◆ **EXTRACT TO READ**:
The do-it-yourselfer (shade tree mechanic) remains in a position to run his/her car to the 200K-mile mark and beyond because of the massive amounts they can save on labor. These savings can pay for the tools and parts to not only pay for immediate repairs needed, but to implement thorough preventive maintenance as well.

For example, go to a repair shop with a bad alternator. You'll probably come out with a bill for $200 or more ($125 for a remanufactured alternator and $75 to diagnose the problem and replace the alternator). You may soon be back with a bad battery, bad alternator or bad drive belt, but those are new repairs ... and they can "nickel and dime" you to death. Each of these problems can leave you stranded with a car that won't start and has to be towed to the shop. A few of these problems will soon have you feeling that your nice new car has turned into a clunker and reached the end of it's useful life. You may cast away a good car, even though it only has 80,000 miles on it, and opt to be saddled with new or larger monthly car payments rather than chance breaking down on the highway.

◆ **GIVEN DATA**:

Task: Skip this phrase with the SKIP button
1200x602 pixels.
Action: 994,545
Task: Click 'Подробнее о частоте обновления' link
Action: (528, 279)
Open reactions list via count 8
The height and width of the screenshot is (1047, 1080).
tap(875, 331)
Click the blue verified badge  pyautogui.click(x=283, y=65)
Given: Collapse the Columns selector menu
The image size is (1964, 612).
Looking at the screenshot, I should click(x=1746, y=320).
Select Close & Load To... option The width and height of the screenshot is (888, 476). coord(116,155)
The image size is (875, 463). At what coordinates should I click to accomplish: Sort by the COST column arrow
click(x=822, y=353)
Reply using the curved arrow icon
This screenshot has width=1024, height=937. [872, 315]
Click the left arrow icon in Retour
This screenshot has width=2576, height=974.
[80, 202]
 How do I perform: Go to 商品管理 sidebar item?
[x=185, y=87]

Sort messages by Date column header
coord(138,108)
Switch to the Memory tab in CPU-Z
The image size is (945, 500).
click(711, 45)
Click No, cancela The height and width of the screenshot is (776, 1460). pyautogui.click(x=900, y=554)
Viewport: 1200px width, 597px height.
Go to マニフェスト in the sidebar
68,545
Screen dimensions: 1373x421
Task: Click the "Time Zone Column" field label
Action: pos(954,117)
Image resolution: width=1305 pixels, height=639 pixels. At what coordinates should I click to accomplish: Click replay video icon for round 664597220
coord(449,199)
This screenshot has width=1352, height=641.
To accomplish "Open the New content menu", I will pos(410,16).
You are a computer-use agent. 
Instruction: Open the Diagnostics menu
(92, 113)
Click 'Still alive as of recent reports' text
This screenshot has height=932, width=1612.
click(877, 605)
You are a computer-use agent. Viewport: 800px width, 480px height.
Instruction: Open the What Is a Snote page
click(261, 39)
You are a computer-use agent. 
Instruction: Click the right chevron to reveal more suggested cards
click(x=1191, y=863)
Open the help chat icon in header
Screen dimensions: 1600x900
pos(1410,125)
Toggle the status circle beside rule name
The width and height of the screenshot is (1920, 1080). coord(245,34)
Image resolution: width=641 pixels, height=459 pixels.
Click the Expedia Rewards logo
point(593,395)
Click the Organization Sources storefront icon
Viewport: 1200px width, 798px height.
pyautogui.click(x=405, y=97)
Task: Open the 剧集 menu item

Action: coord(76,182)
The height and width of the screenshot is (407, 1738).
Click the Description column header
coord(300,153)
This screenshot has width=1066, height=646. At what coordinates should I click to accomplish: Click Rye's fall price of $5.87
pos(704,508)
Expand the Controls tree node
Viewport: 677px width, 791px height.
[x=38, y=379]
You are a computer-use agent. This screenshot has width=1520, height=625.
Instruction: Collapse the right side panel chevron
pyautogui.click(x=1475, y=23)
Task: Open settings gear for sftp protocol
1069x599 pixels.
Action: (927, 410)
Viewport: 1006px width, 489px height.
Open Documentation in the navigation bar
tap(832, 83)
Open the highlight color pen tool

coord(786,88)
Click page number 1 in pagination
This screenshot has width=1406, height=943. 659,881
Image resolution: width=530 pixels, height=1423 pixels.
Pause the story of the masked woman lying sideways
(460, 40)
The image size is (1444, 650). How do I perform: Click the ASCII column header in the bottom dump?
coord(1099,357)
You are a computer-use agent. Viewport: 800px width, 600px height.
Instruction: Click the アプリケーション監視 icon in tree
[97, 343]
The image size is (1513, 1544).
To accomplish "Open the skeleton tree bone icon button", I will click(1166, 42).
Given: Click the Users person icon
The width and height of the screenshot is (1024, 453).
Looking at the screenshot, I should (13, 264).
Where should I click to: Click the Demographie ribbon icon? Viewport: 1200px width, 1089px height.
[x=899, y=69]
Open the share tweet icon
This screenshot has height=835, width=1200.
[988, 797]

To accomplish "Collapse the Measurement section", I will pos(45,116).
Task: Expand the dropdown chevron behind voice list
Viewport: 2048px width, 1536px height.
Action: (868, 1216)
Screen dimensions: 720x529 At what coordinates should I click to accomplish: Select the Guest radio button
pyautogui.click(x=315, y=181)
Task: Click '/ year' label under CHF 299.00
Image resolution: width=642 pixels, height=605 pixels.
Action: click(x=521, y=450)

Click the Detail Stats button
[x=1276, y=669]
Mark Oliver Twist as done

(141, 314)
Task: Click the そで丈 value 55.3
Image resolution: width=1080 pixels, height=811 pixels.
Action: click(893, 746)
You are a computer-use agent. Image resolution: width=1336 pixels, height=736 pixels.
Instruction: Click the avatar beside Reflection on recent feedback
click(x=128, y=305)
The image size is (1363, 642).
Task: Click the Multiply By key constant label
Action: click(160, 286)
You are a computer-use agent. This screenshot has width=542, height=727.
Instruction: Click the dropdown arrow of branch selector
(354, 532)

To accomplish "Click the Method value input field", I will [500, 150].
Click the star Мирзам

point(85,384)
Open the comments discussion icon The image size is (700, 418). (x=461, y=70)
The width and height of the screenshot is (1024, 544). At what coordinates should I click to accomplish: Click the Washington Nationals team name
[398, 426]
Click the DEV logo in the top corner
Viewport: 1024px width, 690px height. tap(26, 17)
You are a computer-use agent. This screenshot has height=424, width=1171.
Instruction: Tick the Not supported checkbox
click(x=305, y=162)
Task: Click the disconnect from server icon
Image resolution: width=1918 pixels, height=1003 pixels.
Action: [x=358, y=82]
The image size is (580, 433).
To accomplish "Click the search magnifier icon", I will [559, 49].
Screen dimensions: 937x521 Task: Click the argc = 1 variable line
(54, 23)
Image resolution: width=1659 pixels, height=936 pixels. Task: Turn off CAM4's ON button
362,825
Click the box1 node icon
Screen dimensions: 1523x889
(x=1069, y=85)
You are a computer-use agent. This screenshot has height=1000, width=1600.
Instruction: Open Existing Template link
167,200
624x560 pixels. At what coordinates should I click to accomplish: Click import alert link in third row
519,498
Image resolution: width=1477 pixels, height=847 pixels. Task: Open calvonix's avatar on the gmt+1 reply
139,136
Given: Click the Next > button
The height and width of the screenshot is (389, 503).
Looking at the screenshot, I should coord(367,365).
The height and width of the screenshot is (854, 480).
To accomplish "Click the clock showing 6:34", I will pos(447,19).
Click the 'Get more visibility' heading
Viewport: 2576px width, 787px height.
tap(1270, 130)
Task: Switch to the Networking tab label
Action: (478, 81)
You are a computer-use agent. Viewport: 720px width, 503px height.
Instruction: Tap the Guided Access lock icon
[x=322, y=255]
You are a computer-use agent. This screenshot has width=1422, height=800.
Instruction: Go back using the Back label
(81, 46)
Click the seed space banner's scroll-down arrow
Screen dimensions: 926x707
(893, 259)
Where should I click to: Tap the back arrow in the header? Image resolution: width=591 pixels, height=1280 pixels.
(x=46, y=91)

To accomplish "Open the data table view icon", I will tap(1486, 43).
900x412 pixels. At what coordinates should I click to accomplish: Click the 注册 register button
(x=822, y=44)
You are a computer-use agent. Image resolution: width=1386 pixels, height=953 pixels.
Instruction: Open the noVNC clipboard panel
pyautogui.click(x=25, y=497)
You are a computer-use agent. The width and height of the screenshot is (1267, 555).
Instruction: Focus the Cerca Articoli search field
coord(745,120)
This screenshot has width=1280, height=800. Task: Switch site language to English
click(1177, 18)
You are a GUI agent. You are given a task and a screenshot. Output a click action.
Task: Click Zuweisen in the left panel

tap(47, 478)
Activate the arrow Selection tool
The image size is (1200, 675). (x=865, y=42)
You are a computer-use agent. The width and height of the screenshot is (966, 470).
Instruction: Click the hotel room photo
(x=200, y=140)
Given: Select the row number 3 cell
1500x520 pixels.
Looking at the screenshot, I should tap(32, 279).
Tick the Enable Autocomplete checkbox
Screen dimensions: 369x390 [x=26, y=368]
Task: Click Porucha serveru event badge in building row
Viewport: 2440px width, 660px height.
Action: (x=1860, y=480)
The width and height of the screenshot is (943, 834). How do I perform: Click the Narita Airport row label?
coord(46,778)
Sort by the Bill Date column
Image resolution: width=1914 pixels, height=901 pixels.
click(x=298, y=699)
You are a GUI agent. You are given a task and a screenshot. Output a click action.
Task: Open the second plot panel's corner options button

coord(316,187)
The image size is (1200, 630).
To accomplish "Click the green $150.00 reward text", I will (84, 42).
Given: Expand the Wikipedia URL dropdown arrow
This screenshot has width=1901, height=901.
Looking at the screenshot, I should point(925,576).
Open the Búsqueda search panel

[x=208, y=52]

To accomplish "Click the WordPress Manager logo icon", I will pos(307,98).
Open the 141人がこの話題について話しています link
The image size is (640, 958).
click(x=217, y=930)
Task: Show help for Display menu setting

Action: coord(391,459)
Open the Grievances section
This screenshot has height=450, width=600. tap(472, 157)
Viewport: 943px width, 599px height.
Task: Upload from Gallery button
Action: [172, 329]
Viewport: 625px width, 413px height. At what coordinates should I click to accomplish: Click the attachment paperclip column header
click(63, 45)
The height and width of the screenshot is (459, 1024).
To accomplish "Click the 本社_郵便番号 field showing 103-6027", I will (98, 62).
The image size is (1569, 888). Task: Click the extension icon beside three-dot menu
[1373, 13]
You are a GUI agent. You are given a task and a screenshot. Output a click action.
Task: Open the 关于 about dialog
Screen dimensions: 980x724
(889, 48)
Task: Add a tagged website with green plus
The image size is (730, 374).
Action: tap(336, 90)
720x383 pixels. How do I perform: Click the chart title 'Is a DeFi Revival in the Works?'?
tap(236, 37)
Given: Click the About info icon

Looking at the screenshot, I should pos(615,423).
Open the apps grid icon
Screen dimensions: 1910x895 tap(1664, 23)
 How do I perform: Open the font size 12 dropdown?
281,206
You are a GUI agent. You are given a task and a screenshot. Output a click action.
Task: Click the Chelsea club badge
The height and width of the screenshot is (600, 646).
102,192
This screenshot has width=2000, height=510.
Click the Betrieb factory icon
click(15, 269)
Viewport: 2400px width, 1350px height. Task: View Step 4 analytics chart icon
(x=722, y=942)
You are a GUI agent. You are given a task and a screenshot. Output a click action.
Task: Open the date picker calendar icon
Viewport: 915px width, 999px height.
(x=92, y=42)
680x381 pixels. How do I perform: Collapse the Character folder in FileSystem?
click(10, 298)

◆ **TASK REQUIREMENTS**:
1. In the passage on do-it-yourself car repair, what is the stated price of a remanufactured alternator at a repair shop?
2. Resume the passage on do-it-yourself car repair, continuing on from its final sentence.

◆ **ANSWERS FOR THE TASKS**:
1. $125

2.
An alternative is to do the repair yourself, and throw in preventive maintenance as well, by rebuilding the whole charging system. You can replace the alternator, voltage regulator, battery and drive belt for about the same amount of money (assuming you buy the parts at a discount from a discount auto store, mail order firm or online car parts center). Then you can forget the whole charging system for several more years and many tens of thousands of miles, and not have your car turn into an unreliable clunker.

The key to keeping your car from turning into an unreliable clunker is to perform good preventive maintenance. If two tires are worn and two are marginal, replace all four.. If the shocks are getting old, replace all four at once. If the heater and radiator hoses are old, drain the antifreeze and replace all of them at once. When a drive belt gets worn, replace all of them at once. Going for 200K miles, if your engine smokes, rebuild the whole thing. If your transmission slips, rebuild it and throw in a new/remanufactured torque converter. If a front-wheel drive CV joint gets noisy, replace both drive shaft halves, and throw in new wheel bearings while you're at it. When you replace spark plugs, replace the plug wires and distributor cap and rotor at the same time.

By rebuilding systems, you'll save money in the long run and keep your car from becoming an unreliable clunker.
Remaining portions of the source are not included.